Reproduce the following material line for line, with no changes.

BEGIN THE INPUT

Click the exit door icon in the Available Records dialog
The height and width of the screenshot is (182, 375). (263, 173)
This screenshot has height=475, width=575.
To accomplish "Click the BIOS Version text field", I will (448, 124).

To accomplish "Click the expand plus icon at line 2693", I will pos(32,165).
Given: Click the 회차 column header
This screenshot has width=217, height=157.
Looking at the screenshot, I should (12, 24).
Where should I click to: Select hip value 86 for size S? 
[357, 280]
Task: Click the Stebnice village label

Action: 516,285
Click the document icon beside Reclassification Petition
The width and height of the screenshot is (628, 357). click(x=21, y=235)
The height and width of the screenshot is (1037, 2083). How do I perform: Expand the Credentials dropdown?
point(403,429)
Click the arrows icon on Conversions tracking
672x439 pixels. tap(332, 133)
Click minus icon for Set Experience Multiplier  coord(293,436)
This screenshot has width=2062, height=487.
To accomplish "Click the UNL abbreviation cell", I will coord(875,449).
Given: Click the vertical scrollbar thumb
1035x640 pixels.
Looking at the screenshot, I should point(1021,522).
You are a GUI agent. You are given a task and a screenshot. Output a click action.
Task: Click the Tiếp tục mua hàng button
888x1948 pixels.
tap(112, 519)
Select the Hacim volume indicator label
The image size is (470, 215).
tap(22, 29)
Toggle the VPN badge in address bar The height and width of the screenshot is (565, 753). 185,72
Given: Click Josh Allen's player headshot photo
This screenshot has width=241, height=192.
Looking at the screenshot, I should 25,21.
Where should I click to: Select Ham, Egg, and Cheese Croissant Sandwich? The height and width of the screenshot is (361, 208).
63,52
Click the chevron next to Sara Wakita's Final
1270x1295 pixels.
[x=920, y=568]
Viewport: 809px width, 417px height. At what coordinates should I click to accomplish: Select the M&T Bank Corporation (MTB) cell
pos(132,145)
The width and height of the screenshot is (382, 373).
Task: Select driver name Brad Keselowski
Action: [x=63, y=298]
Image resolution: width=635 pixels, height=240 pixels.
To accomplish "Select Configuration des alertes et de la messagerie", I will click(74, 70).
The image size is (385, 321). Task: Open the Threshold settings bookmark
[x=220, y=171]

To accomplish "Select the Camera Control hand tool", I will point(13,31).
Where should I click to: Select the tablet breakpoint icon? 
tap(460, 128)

END THE INPUT

**SOLUTION TO THIS EXERCISE:**
Click the exit door icon in the Available Records dialog
The height and width of the screenshot is (182, 375). (263, 173)
This screenshot has height=475, width=575.
To accomplish "Click the BIOS Version text field", I will (448, 124).

To accomplish "Click the expand plus icon at line 2693", I will pos(32,165).
Given: Click the 회차 column header
This screenshot has width=217, height=157.
Looking at the screenshot, I should (12, 24).
Where should I click to: Select hip value 86 for size S? 
[357, 280]
Task: Click the Stebnice village label

Action: 516,285
Click the document icon beside Reclassification Petition
The width and height of the screenshot is (628, 357). click(x=21, y=235)
The height and width of the screenshot is (1037, 2083). How do I perform: Expand the Credentials dropdown?
point(403,429)
Click the arrows icon on Conversions tracking
672x439 pixels. tap(332, 133)
Click minus icon for Set Experience Multiplier  coord(293,436)
This screenshot has width=2062, height=487.
To accomplish "Click the UNL abbreviation cell", I will coord(875,449).
Given: Click the vertical scrollbar thumb
1035x640 pixels.
Looking at the screenshot, I should point(1021,522).
You are a GUI agent. You are given a task and a screenshot. Output a click action.
Task: Click the Tiếp tục mua hàng button
888x1948 pixels.
tap(112, 519)
Select the Hacim volume indicator label
The image size is (470, 215).
tap(22, 29)
Toggle the VPN badge in address bar The height and width of the screenshot is (565, 753). 185,72
Given: Click Josh Allen's player headshot photo
This screenshot has width=241, height=192.
Looking at the screenshot, I should 25,21.
Where should I click to: Select Ham, Egg, and Cheese Croissant Sandwich? The height and width of the screenshot is (361, 208).
63,52
Click the chevron next to Sara Wakita's Final
1270x1295 pixels.
[x=920, y=568]
Viewport: 809px width, 417px height. At what coordinates should I click to accomplish: Select the M&T Bank Corporation (MTB) cell
pos(132,145)
The width and height of the screenshot is (382, 373).
Task: Select driver name Brad Keselowski
Action: [x=63, y=298]
Image resolution: width=635 pixels, height=240 pixels.
To accomplish "Select Configuration des alertes et de la messagerie", I will click(74, 70).
The image size is (385, 321). Task: Open the Threshold settings bookmark
[x=220, y=171]

To accomplish "Select the Camera Control hand tool", I will point(13,31).
Where should I click to: Select the tablet breakpoint icon? 
tap(460, 128)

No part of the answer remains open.